The acknowledgements were compiled using the Astronomy Acknowledgement Generator. Some of the results in this paper have been derived using the healpy and HEALPix packages (Górski et al. Reference Górski2005). This research made use of: NASA’s Astrophysics Data System; spectralcube, a library for astronomical spectral data cubes; Astropy, a community-developed core Python package for Astronomy (Astropy Collaboration et al. Reference Astropy Collaboration2018, Reference Alger2013); SciPy (Virtanen et al. Reference Virtanen2020); ds9, a tool for data visualisation supported by the Chandra X-ray Science Center (CXC) and the High Energy Astrophysics Science Archive Center (HEASARC) with support from the JWST Mission office at the Space Telescope Science Institute for 3D visualisation; NumPy (Harris et al. Reference Harris2020); matplotlib, a Python library for publication-quality graphics (Hunter Reference Hunter2007). This work made use of the IPython package (Perez & Granger Reference Perez and Granger2007); (pandas McKinney Reference McKinney2010, Reference McKinney2011); TOPCAT, an interactive graphical viewer and editor for tabular data (Taylor Reference Taylor, Shopbell, Britton and Ebert2005)

C.F. acknowledges funding provided by the Australian Research Council (Future Fellowship FT180100495 and Discovery Projects DP230102280), and the Australia-Germany Joint Research Cooperation Scheme (UA-DAAD). C.F. further acknowledges high-performance computing resources provided by the Leibniz Rechenzentrum and the Gauss Centre for Supercomputing (grants pr32lo, pr48pi and GCS Large-scale project 10391), the Australian National Computational Infrastructure (grant ek9) and the Pawsey Supercomputing Centre (project pawsey0810) in the framework of the National Computational Merit Allocation Scheme and the ANU Merit Allocation Scheme. CLH acknowledges funding from the Leverhulme Trust through an Early Career Research Fellowship. NM-G is the recipient of an Australian Research Council Australian Laureate Fellowship (project number FL210100039) funded by the Australian Government. MH acknowledges funding from the European Research Council (ERC) under the European Union’s Horizon 2020 research and innovation programme (grant agreement No 772663). This work has been supported by funding from the Australian Research Council, the Natural Sciences and Engineering Research Council of Canada, the Canada Research Chairs Program, and the Canada Foundation for Innovation.

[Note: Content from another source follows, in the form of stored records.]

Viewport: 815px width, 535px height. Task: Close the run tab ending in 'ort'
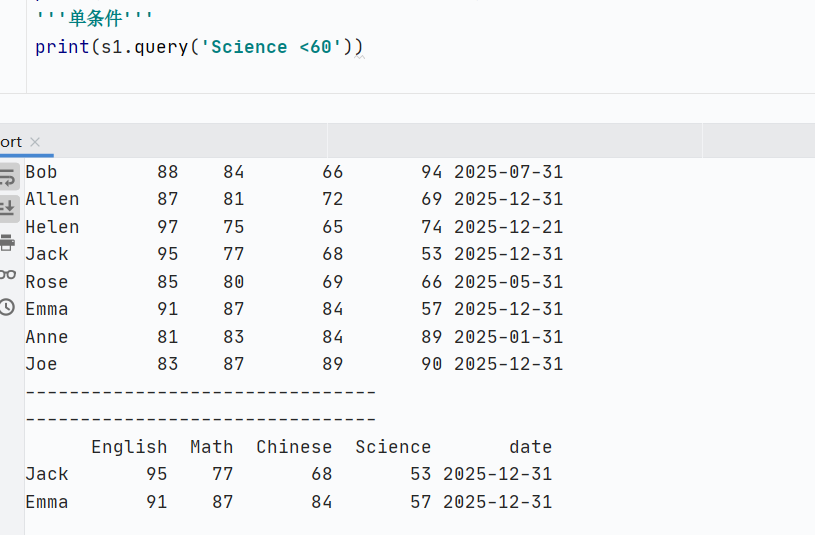[x=35, y=142]
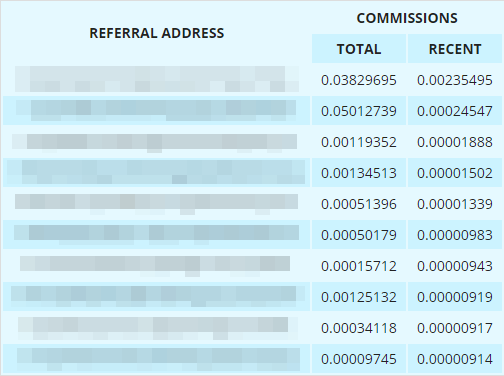
Task: Select total value 0.00134513
Action: click(359, 173)
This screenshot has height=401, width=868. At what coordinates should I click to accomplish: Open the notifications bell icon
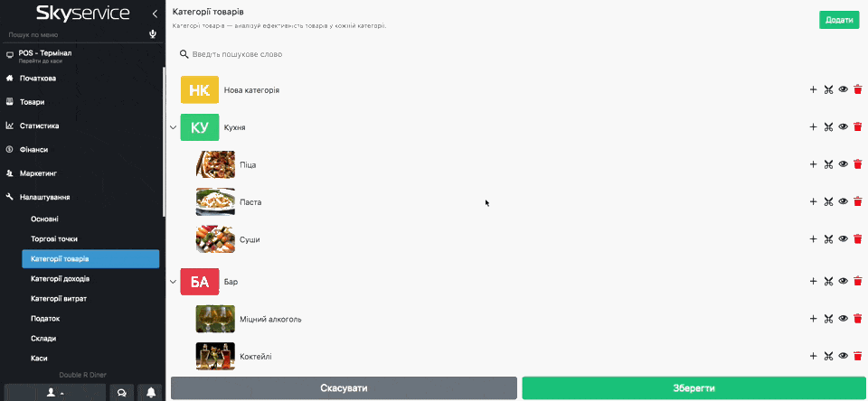point(151,392)
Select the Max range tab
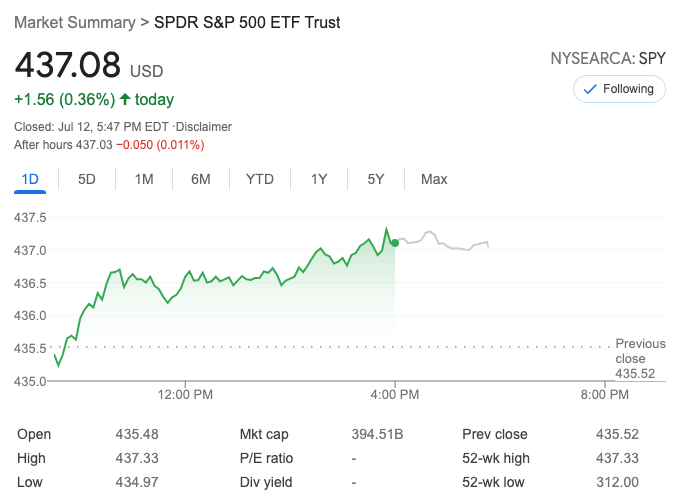Image resolution: width=680 pixels, height=499 pixels. (434, 179)
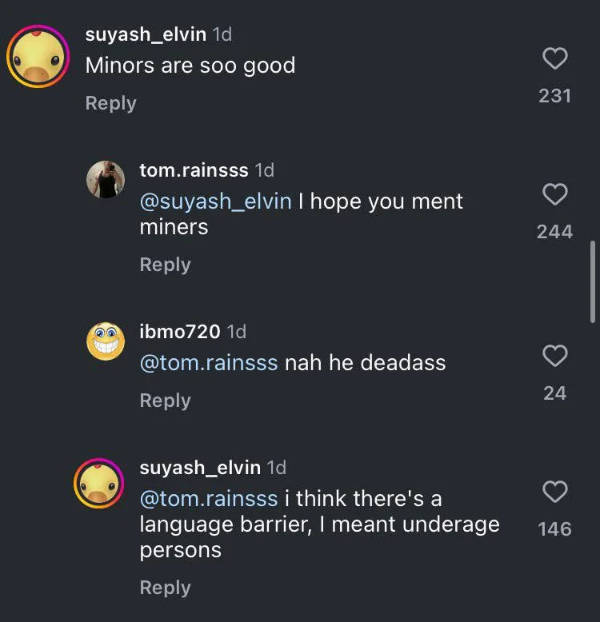View tom.rainsss's profile picture
Image resolution: width=600 pixels, height=622 pixels.
105,180
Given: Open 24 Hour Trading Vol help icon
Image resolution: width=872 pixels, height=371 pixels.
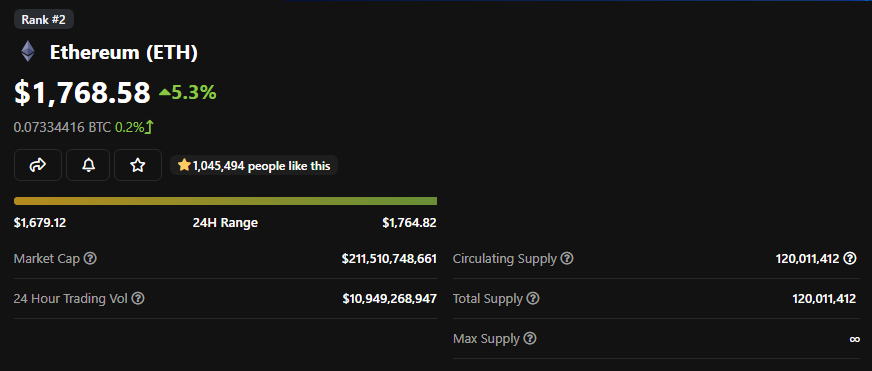Looking at the screenshot, I should pos(138,299).
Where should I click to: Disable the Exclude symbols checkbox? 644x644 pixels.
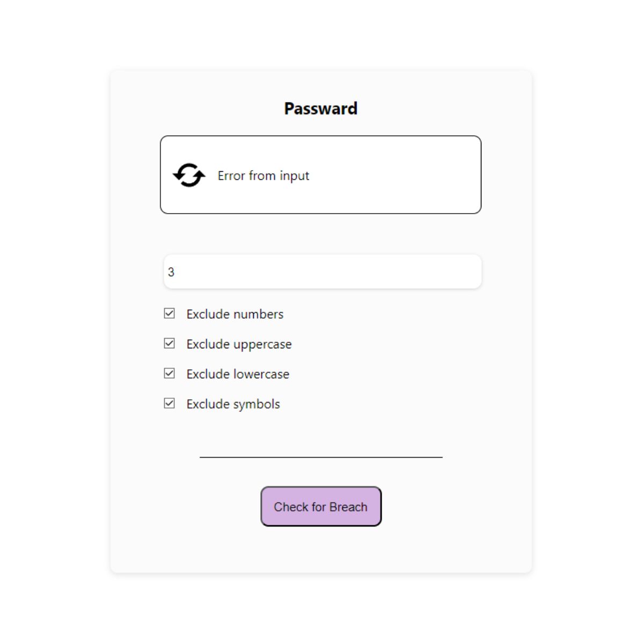coord(169,404)
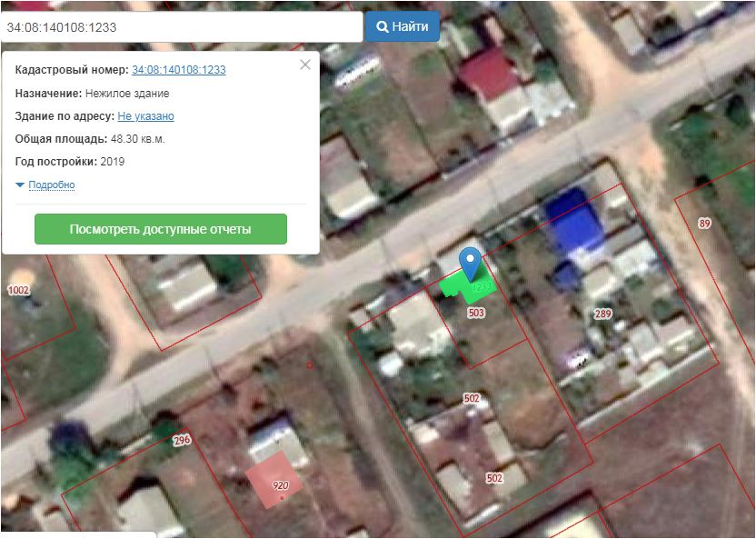Click parcel label 1002 on the map
This screenshot has width=756, height=539.
(x=18, y=290)
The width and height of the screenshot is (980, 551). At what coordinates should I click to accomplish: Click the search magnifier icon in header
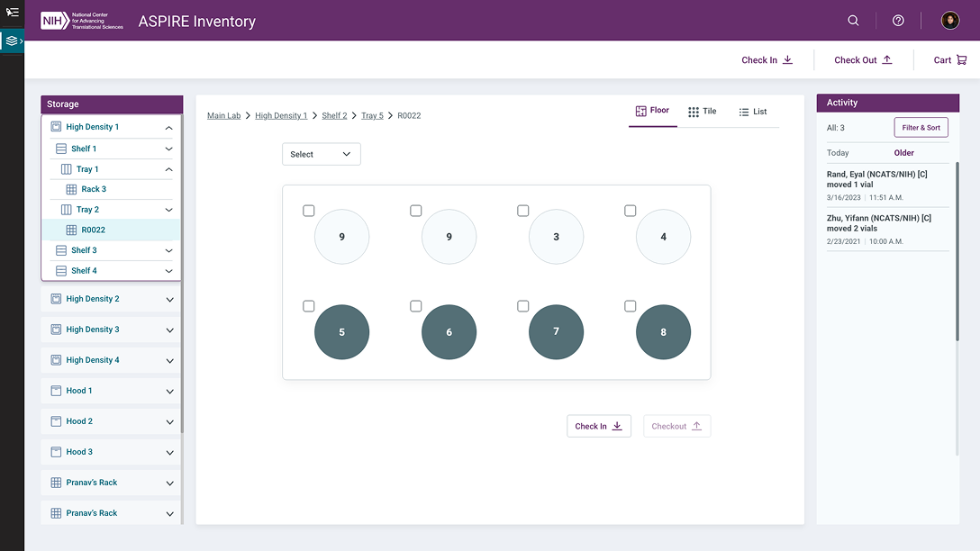(854, 21)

SPO acknowledges support from the Comunidad de Madrid Atracción de Talento program via grant 2022-T1/TIC-23797.

Data availability

The data that support the findings of this study are openly available in the CSIRO ASKAP Science Data Archive and the CSIRO Data Access Portal at https://doi.org/10.25919/w37t-nw98 and https://data.csiro.au/collection/csiro:58409. All software is publicly available on GitHub, with the primary processing software at https://github.com/AlecThomson/ arrakis and supplementary scripts at https://github.com/AlecThomson/spica.

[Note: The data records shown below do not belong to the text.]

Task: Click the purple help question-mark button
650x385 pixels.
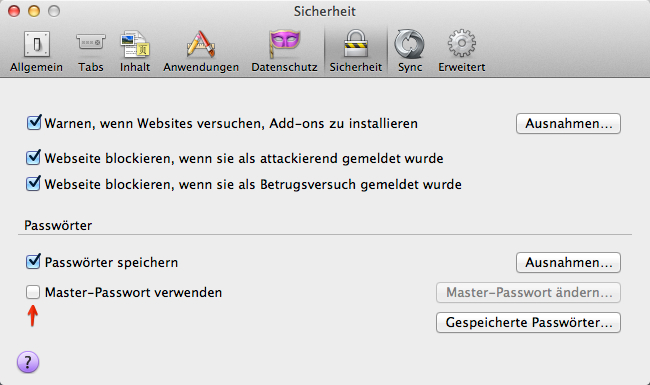Action: pyautogui.click(x=28, y=362)
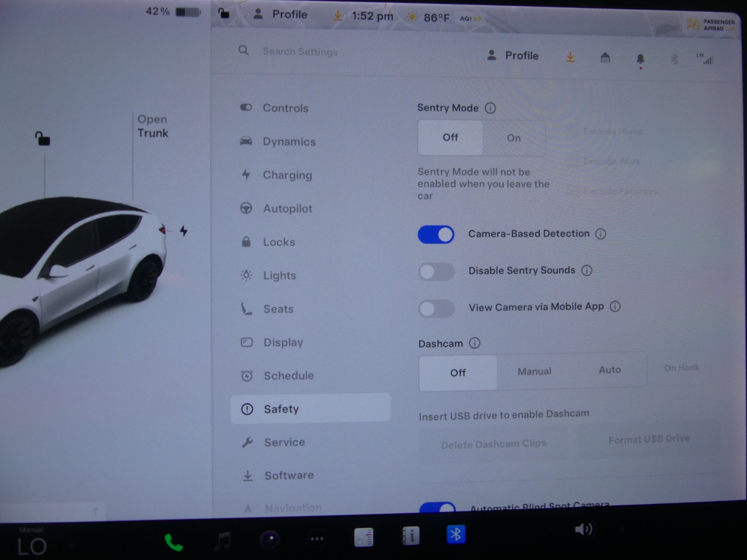Enable View Camera via Mobile App
Viewport: 747px width, 560px height.
(x=436, y=309)
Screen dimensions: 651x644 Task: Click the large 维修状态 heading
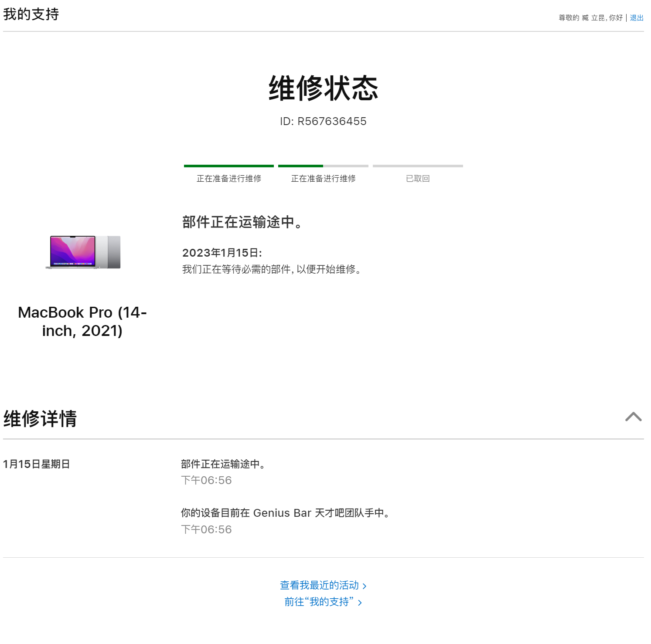[323, 88]
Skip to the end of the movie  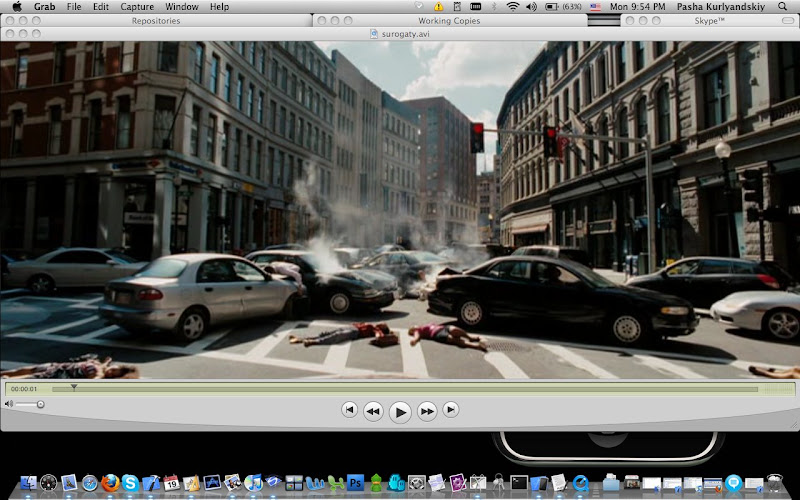pyautogui.click(x=451, y=409)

Appendix A. Widefield leakage

Here we detail our determination and evaluation of widefield leakage using field sources. We compute the position of a source within a beam in the instrument frame as:

\begin{align*} \ell = \rho \sin(\theta),\\ m = \rho \cos(\theta),\end{align*}

where $\rho$ is the offset from a given beam centre, and $\theta$ is the position angle. We then follow the procedure outlined in Section 3.1.2; namely, spectra extraction, flagging, and model-fitting. We test several model-fitting routines, but we find that simple least-squares is the most robust as a function of frequency. In practice we see other routines, such as variance-weighted least squares or Markov-chain-Monte-Carlo, are more easily biased by true polarised sources. In future work, we hope to provide a more robust rejection of such sources from our fitting, which will allow us to take advantage of different fitting routines.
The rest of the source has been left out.